When you ask Cognis to create something (a vision, a theme, an initiative, a roadmap), it enters a facilitated session. It asks structured clarifying questions to gather the required fields, presents a proposal for your review, and executes only after you approve. The entire lifecycle is event-sourced and auditable.
- → Session Model — Each action creation starts a CognisSession tied to your thread. Only one active session per thread. While a session is active, all messages route to the artifact engine.
- → Artifact Model — A mutable working surface (draft state) where Cognis builds the artifact as it collects your inputs through facilitation.
- → Propose-Approve-Execute — Actions follow a strict lifecycle: proposed (with risk level and approval policy), approved or rejected by you, then executed. No mutation happens without your consent.
Memory
Cognis has a three-layer memory architecture. It does not rely on stuffing your entire conversation history into an LLM prompt.
- → Evidence Memory — The data fetched for a single message.
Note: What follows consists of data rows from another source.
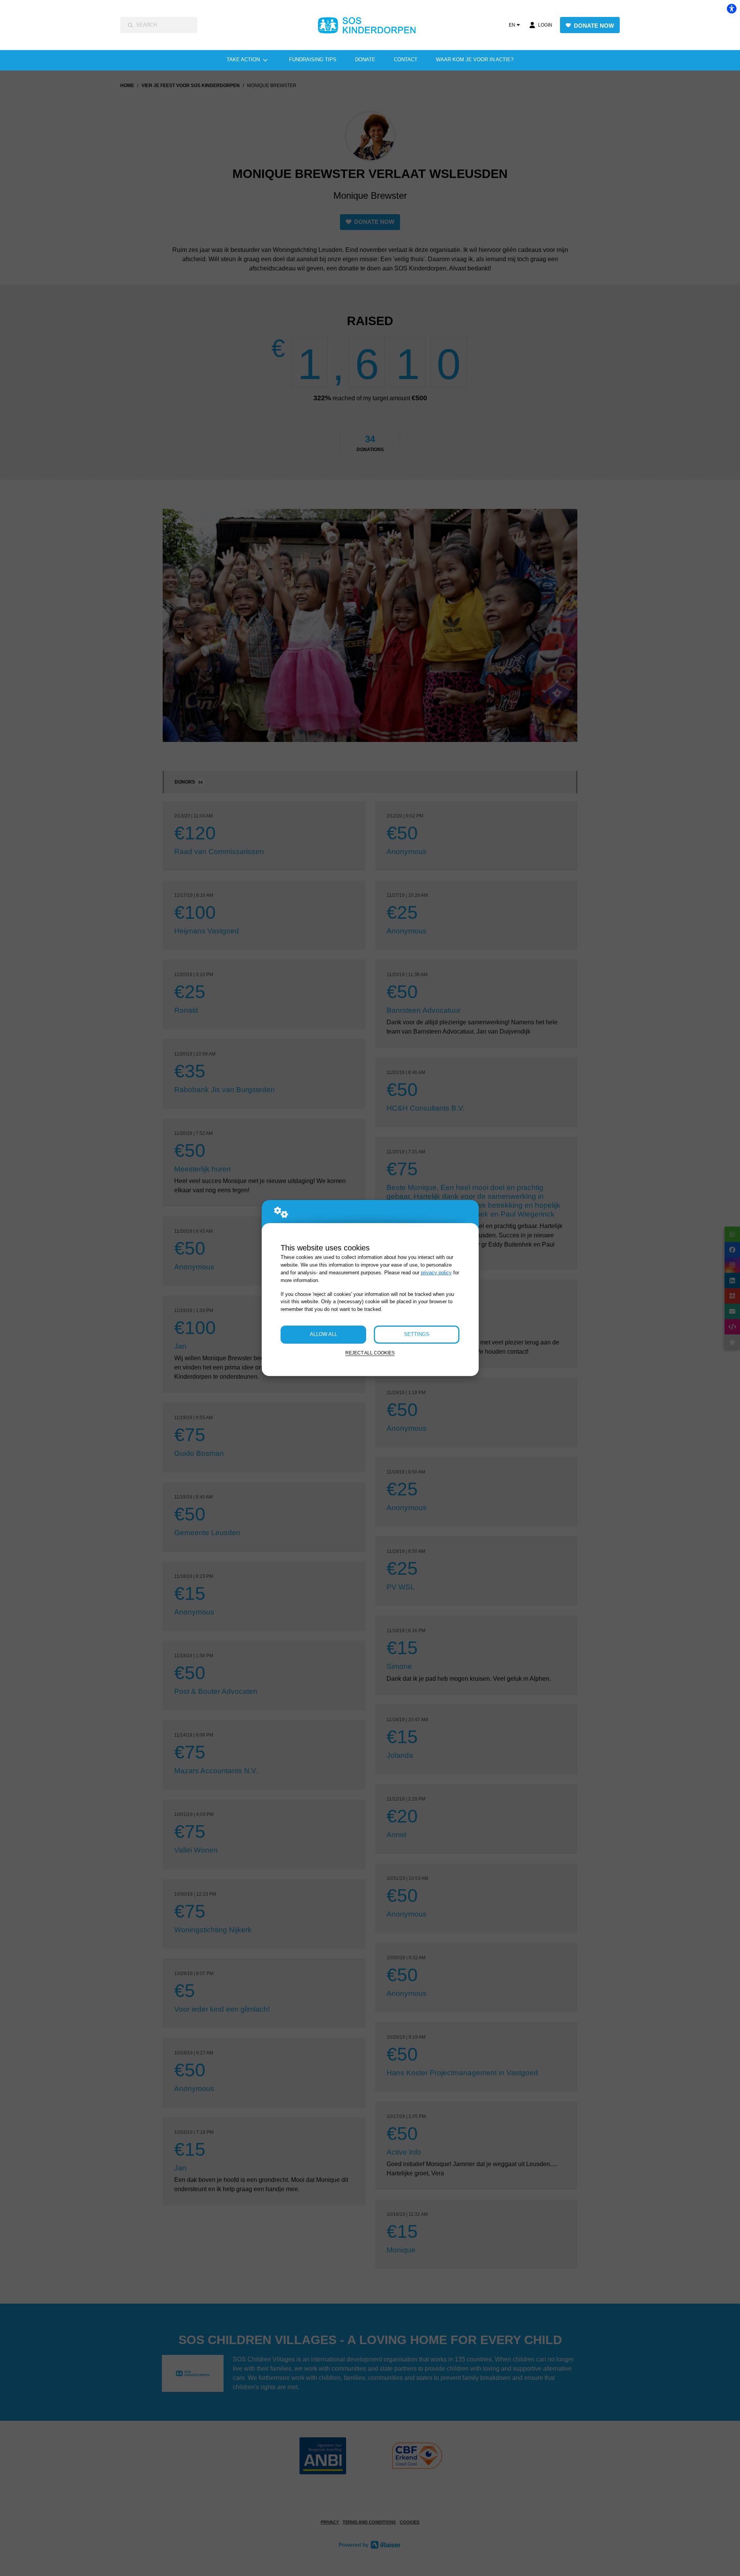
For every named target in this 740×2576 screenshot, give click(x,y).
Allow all (323, 1334)
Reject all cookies (370, 1352)
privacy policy (436, 1272)
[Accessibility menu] (731, 8)
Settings (416, 1334)
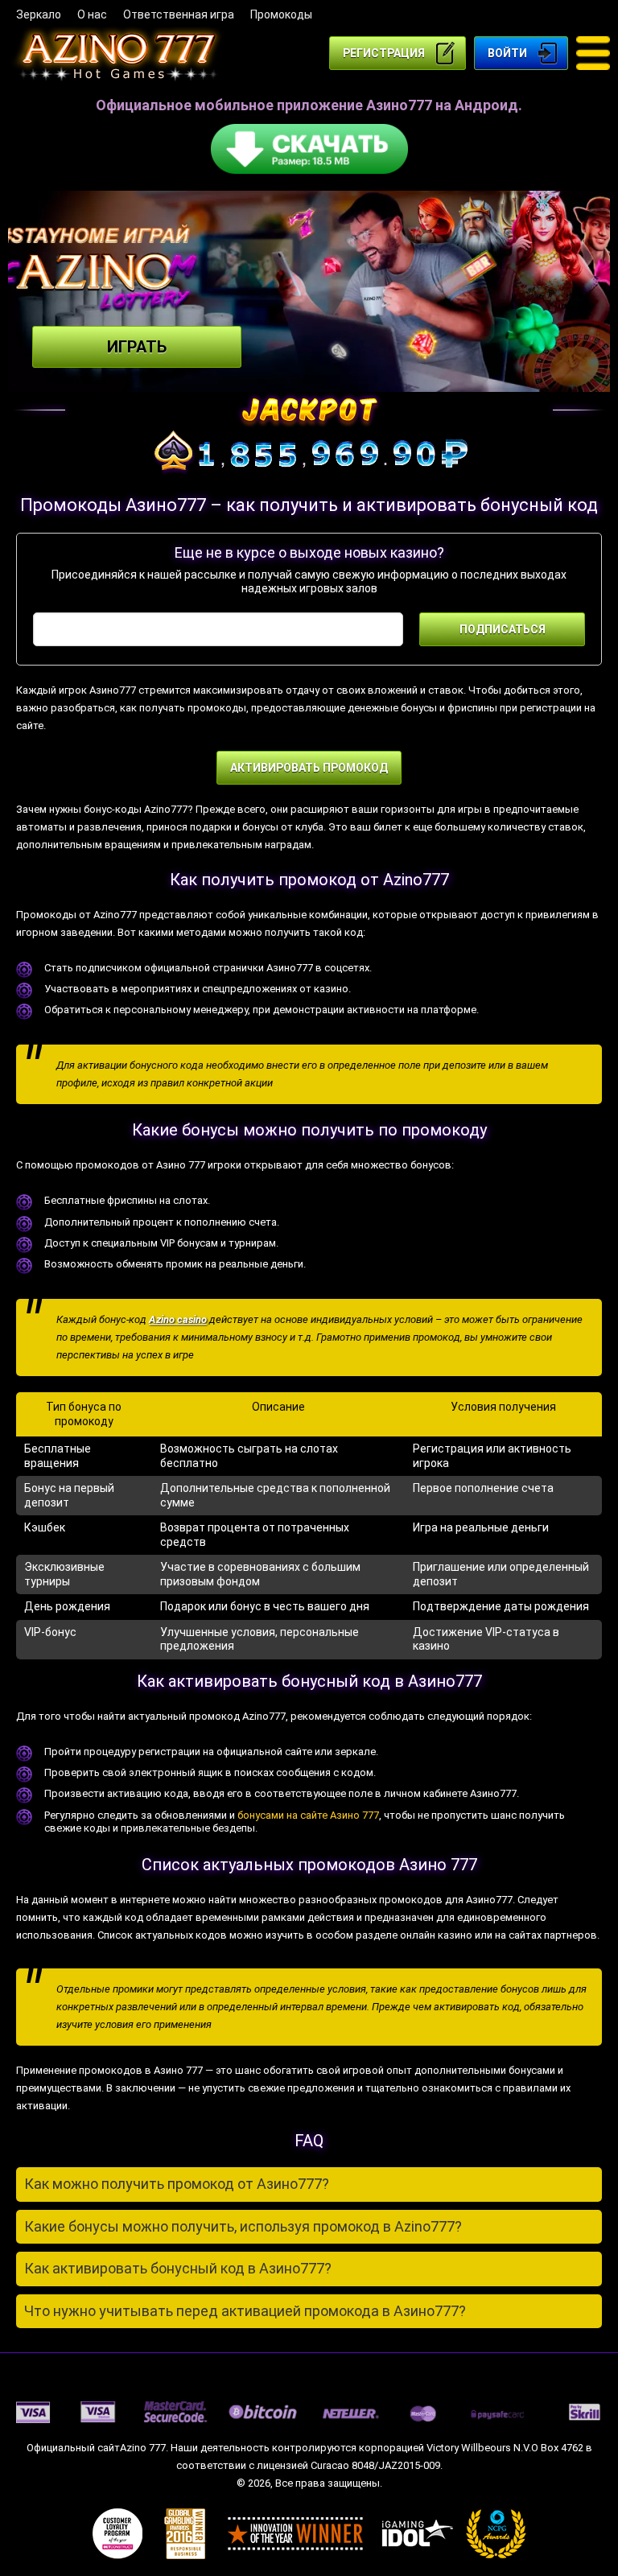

Ephemeral. Lives only during the reasoning cycle and is discarded after synthesis. This is the raw material Cognis reasons over.
- → Working Memory — Persisted per-thread across turns. Tracks the focus entity (who or what you are discussing), the last pillar queried, and high-confidence facts established in prior turns. This is how Cognis handles follow-ups -- if you ask about Team Alpha and then say "What about their throughput?", working memory carries the context forward.
- → Knowledge Store — Cross-thread memory with 7-30 day expiry. After each reasoning cycle, notable findings (bus factor risks, at-risk contributors, dormant repos, stalled initiatives) are extracted and persisted. When you start a new conversation, Cognis loads relevant prior findings so it can say "Prior analysis confirms..." instead of re-deriving everything from scratch.